Book at least a week out for weekday dinner, more if you're visiting during peak Lyon travel months (spring and autumn). The Saturday–Sunday closure cuts your window significantly, so if your trip spans a weekend, plan around the Friday service. Walk-in availability at lunch is plausible mid-week, but it's not worth gambling a tight itinerary on.
Lunch is the practical choice if you want to keep costs down — bouchons typically offer tighter set menus at midday, and the 9am–2pm service window gives you flexibility on a sightseeing day. Dinner at 7–10pm is the more leisurely option if you want to pace through the full bouchon progression without clock-watching. Both services run Monday to Friday only.
Bouchon cuisine follows a well-established format: charcuterie-forward starters, offal-driven mains (tablier de sapeur, quenelles, andouillette), and simple desserts. Specific current dishes aren't confirmed in available data, so treat the menu as a category commitment rather than a specific dish chase. If offal isn't your format, a different style of Lyon restaurant will serve you better.
Traditional bouchons are small by design — Chez Georges at 8 Rue du Garet is not a large-format venue. Groups of 2–4 are fine; larger parties should call ahead, though no phone number is currently listed publicly. For groups of 6 or more, consider whether a venue with a private room or confirmed group booking infrastructure is a better fit.

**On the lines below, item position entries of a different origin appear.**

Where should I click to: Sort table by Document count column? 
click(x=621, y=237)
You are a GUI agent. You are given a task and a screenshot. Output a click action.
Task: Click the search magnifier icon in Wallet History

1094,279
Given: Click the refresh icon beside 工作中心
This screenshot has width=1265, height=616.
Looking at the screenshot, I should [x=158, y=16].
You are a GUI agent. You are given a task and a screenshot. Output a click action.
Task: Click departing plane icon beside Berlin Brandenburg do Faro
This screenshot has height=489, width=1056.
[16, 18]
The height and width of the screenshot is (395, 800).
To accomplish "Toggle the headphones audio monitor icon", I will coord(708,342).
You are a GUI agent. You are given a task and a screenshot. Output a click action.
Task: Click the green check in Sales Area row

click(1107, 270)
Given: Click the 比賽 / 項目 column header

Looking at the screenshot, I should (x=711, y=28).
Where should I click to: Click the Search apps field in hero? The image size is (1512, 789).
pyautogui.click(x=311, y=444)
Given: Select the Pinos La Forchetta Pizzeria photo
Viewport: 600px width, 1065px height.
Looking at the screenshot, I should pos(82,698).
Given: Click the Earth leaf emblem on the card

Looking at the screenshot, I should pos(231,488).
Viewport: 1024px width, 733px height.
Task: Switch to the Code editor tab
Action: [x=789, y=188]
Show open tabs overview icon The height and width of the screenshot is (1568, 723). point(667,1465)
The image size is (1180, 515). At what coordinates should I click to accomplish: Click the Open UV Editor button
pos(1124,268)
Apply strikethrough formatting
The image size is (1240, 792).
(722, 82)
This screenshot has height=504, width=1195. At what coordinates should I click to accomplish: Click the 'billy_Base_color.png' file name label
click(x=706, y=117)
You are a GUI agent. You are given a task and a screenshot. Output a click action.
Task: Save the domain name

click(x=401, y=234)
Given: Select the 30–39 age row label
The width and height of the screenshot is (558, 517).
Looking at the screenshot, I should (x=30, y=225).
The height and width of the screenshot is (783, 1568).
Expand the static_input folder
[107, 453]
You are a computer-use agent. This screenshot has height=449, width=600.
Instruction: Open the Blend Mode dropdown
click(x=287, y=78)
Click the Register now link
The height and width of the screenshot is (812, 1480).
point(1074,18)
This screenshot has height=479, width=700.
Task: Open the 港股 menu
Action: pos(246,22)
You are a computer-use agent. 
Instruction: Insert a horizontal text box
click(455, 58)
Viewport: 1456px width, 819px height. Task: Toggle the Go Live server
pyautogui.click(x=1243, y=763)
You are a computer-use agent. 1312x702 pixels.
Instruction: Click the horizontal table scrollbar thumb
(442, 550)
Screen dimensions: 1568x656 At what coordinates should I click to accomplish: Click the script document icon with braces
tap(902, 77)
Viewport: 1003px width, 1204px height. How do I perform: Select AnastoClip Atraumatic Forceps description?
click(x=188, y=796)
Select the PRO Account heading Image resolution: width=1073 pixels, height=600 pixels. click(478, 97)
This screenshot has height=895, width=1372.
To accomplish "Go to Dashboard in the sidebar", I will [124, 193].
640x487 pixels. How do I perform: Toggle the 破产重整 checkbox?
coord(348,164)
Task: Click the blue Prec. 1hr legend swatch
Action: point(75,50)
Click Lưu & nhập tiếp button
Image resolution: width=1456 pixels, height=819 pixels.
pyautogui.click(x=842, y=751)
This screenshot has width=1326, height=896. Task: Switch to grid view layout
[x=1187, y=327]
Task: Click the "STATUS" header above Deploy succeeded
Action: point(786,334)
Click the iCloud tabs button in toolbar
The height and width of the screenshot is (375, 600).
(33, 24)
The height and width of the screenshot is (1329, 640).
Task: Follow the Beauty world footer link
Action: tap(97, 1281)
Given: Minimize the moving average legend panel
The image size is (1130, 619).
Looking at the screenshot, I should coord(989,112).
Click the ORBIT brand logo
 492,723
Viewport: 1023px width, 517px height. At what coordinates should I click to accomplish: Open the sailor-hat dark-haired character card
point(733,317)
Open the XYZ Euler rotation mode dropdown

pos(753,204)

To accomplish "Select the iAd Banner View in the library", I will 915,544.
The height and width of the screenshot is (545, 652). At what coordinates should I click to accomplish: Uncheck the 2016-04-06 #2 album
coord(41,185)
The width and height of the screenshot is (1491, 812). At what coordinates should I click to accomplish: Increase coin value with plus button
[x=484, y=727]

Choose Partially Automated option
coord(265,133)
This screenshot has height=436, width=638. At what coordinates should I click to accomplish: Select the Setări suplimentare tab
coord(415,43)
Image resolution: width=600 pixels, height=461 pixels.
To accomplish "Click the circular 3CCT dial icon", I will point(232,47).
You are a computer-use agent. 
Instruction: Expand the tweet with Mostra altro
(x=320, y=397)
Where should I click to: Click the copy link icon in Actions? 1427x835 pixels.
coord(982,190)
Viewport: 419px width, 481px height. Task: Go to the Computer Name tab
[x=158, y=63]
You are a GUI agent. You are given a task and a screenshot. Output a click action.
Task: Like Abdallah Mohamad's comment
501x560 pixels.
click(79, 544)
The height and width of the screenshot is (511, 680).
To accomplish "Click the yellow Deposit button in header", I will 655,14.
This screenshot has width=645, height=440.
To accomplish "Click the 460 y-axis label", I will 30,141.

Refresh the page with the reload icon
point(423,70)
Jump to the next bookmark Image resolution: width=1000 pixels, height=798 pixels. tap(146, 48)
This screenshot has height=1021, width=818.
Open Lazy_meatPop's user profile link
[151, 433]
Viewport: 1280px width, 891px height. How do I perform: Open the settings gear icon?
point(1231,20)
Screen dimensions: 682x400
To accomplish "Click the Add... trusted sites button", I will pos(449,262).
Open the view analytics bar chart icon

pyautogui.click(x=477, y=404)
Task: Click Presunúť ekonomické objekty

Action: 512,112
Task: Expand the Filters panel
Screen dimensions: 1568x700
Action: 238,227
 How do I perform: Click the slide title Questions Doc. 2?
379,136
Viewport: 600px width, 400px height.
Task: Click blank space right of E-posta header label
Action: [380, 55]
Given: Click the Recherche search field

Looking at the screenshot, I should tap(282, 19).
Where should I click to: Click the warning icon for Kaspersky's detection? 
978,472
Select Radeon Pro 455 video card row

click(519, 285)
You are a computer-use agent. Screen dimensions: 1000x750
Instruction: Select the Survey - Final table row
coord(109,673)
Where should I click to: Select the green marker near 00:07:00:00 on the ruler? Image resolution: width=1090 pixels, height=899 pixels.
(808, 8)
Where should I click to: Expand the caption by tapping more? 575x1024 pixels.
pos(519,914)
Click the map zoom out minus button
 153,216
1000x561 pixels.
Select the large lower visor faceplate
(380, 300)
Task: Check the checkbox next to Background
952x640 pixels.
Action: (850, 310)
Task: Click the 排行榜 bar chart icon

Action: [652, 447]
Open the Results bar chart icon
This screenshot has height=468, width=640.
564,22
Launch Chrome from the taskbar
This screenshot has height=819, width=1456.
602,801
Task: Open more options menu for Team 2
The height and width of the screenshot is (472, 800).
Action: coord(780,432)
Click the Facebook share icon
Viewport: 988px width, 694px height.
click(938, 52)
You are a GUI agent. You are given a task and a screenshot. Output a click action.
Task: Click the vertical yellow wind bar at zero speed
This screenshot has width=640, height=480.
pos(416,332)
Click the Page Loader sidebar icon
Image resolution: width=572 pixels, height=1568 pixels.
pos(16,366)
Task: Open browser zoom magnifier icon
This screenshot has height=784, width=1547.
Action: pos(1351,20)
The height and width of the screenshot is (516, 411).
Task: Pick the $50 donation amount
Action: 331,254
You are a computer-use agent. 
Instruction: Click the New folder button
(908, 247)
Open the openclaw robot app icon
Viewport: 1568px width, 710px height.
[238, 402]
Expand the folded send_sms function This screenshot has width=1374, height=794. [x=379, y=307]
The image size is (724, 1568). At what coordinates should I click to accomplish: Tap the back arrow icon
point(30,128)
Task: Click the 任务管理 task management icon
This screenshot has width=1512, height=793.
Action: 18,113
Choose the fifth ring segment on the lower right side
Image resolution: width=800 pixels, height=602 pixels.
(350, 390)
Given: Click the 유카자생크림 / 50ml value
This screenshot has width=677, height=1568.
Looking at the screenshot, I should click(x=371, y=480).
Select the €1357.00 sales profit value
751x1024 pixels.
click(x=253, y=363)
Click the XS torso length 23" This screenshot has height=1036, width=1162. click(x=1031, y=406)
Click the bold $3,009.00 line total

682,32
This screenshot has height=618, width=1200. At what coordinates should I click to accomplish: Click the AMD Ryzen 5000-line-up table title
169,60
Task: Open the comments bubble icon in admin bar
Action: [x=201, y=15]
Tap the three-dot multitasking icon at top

Bouchon cuisine is structurally meat- and offal-centric, with limited accommodation for vegetarian or vegan diets built into the format. Specific allergy policies aren't documented in available data. If dietary restrictions are a hard constraint, this style of cooking — and this venue — carries real risk of a limited experience. A broader French bistro in Lyon would give you more flexibility.
Keep this venue in your Pearl passport, rate it after you visit, and track it alongside every other place you collect.